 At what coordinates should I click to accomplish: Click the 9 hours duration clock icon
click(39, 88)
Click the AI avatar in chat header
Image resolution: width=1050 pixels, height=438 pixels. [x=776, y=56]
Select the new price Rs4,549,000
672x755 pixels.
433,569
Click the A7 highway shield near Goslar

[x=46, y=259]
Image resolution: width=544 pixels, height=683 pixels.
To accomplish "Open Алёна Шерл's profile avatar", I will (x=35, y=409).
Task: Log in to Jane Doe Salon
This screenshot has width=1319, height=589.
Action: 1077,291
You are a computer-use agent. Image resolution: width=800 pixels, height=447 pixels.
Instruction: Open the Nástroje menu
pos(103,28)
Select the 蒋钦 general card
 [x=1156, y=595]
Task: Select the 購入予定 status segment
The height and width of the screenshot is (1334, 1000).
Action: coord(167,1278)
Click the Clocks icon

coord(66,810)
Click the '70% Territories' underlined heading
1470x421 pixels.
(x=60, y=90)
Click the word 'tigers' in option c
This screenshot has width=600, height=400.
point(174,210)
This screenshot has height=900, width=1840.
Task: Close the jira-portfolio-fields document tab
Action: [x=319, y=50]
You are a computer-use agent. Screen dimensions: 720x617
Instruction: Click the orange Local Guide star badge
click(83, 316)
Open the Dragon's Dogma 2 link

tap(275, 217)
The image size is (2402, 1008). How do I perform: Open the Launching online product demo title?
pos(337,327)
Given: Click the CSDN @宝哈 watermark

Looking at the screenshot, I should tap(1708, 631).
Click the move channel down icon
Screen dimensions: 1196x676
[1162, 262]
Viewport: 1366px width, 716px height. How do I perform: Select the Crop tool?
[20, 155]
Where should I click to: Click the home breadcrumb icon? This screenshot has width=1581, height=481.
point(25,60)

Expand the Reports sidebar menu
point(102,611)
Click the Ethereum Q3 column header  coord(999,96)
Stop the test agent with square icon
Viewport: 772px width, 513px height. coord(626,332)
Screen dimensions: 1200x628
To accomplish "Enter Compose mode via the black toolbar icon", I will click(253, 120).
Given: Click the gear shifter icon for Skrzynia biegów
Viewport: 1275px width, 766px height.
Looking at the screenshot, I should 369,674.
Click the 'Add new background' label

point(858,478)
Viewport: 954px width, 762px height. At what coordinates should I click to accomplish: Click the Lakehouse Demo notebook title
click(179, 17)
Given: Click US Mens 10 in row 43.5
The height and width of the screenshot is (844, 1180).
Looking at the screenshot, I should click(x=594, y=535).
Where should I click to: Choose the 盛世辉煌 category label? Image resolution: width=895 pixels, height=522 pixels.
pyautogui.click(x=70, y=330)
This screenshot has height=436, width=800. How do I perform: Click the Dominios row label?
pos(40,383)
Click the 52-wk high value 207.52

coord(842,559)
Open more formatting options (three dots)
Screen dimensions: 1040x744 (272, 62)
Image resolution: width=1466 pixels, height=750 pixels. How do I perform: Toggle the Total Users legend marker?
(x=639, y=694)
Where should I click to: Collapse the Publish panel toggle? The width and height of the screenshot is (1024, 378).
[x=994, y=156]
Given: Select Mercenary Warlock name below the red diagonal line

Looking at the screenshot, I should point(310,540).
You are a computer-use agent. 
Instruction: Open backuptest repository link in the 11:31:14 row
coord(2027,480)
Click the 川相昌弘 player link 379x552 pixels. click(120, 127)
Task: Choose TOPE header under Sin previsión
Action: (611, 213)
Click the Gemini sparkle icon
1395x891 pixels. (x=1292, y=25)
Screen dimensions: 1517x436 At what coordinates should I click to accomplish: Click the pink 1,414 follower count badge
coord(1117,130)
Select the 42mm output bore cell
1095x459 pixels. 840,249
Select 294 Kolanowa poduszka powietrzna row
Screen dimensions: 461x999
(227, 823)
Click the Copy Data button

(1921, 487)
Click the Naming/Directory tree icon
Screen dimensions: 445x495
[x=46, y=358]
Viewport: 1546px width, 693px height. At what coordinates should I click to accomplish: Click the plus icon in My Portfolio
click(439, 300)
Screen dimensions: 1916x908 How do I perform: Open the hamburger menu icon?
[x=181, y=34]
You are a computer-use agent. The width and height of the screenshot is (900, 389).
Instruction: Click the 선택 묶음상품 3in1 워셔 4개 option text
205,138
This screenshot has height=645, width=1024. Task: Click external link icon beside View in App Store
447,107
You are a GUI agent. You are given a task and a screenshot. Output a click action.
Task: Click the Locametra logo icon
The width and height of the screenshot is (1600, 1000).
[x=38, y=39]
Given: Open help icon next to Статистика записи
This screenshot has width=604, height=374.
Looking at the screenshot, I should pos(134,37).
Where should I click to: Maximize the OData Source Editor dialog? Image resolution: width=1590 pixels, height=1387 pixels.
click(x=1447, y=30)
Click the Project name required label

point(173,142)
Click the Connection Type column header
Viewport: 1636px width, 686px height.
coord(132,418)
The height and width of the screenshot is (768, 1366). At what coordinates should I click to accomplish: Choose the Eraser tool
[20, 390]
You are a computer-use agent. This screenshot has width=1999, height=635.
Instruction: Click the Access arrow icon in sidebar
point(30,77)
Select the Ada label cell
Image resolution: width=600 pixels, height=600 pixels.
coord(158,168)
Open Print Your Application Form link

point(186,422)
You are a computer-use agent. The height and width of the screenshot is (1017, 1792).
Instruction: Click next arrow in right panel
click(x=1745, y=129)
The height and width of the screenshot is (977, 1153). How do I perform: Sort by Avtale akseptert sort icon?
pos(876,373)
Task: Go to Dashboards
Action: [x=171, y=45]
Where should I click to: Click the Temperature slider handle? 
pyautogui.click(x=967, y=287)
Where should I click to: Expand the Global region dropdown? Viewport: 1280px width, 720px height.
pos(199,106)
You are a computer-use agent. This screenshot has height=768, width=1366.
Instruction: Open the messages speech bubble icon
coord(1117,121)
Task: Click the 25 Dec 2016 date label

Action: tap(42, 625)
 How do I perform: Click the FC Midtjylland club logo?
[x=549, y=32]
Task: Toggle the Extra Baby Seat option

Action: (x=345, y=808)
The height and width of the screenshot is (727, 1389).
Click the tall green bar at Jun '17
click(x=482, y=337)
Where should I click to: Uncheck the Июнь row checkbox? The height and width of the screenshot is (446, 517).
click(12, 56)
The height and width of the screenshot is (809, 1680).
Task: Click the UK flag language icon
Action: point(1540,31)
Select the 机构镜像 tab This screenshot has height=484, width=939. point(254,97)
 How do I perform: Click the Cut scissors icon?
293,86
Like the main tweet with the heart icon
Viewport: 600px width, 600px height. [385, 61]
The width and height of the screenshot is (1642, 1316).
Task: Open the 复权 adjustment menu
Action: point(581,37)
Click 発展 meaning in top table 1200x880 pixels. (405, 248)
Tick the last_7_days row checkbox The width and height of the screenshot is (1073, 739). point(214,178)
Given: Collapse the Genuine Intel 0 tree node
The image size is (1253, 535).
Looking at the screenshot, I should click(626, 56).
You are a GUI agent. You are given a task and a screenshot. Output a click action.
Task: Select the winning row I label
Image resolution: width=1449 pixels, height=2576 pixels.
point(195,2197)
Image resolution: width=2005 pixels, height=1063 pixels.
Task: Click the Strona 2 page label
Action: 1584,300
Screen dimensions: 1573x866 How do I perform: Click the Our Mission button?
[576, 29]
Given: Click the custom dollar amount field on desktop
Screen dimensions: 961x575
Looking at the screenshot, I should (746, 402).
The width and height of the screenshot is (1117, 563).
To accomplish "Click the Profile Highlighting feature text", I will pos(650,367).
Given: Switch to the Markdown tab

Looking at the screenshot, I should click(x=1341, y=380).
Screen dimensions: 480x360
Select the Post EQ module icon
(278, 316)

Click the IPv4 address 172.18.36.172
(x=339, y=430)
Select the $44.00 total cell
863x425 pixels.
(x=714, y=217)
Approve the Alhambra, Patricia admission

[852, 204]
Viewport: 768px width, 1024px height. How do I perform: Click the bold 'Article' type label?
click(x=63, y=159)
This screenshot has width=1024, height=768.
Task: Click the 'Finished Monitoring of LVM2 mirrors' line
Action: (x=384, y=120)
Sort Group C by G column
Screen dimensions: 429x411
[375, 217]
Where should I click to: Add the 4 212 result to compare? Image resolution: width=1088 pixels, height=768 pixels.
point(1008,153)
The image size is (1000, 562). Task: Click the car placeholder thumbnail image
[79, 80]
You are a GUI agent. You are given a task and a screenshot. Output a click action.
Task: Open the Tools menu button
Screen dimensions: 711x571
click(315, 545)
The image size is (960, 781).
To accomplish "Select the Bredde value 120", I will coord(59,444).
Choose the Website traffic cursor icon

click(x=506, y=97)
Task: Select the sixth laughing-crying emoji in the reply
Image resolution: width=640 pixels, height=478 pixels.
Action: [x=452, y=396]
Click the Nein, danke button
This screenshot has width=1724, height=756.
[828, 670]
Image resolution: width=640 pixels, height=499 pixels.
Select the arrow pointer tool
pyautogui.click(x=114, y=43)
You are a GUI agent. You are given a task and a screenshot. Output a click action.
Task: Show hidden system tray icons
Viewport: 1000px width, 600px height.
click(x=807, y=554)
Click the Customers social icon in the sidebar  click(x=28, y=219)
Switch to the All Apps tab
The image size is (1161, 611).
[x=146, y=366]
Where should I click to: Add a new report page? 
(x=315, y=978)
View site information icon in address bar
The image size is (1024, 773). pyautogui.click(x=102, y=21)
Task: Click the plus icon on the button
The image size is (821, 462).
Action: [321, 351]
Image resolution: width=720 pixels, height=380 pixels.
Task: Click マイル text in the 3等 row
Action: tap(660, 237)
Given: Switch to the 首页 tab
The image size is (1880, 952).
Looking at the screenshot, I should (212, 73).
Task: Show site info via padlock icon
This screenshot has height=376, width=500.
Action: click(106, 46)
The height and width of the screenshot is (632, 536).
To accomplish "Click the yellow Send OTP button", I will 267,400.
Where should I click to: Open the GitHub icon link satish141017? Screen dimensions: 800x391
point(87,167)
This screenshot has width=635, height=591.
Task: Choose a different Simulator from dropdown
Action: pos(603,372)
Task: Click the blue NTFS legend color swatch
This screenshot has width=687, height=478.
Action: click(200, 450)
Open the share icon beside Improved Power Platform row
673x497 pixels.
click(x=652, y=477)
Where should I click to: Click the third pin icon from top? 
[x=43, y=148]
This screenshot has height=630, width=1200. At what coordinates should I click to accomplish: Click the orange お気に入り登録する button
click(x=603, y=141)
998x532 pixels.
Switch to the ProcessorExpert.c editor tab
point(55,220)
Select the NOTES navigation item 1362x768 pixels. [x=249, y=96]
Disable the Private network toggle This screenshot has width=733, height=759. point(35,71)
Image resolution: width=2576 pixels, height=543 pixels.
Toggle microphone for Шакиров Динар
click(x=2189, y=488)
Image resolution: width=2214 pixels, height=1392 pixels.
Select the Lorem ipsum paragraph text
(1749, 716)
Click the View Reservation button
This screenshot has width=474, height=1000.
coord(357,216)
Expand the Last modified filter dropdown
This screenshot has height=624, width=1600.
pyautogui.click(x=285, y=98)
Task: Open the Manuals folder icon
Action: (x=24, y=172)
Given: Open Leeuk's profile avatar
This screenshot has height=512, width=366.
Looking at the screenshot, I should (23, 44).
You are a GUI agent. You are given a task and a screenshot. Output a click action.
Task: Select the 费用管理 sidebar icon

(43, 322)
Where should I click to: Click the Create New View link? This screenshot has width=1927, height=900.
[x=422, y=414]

Task description: Starting at the line with "Select the Lorem ipsum paragraph text", copy every line up to and including the last one in the entries above.

Task solution:
Select the Lorem ipsum paragraph text
(1749, 716)
Click the View Reservation button
This screenshot has width=474, height=1000.
coord(357,216)
Expand the Last modified filter dropdown
This screenshot has height=624, width=1600.
pyautogui.click(x=285, y=98)
Task: Open the Manuals folder icon
Action: (x=24, y=172)
Given: Open Leeuk's profile avatar
This screenshot has height=512, width=366.
Looking at the screenshot, I should (23, 44).
You are a GUI agent. You are given a task and a screenshot. Output a click action.
Task: Select the 费用管理 sidebar icon

(43, 322)
Where should I click to: Click the Create New View link? This screenshot has width=1927, height=900.
[x=422, y=414]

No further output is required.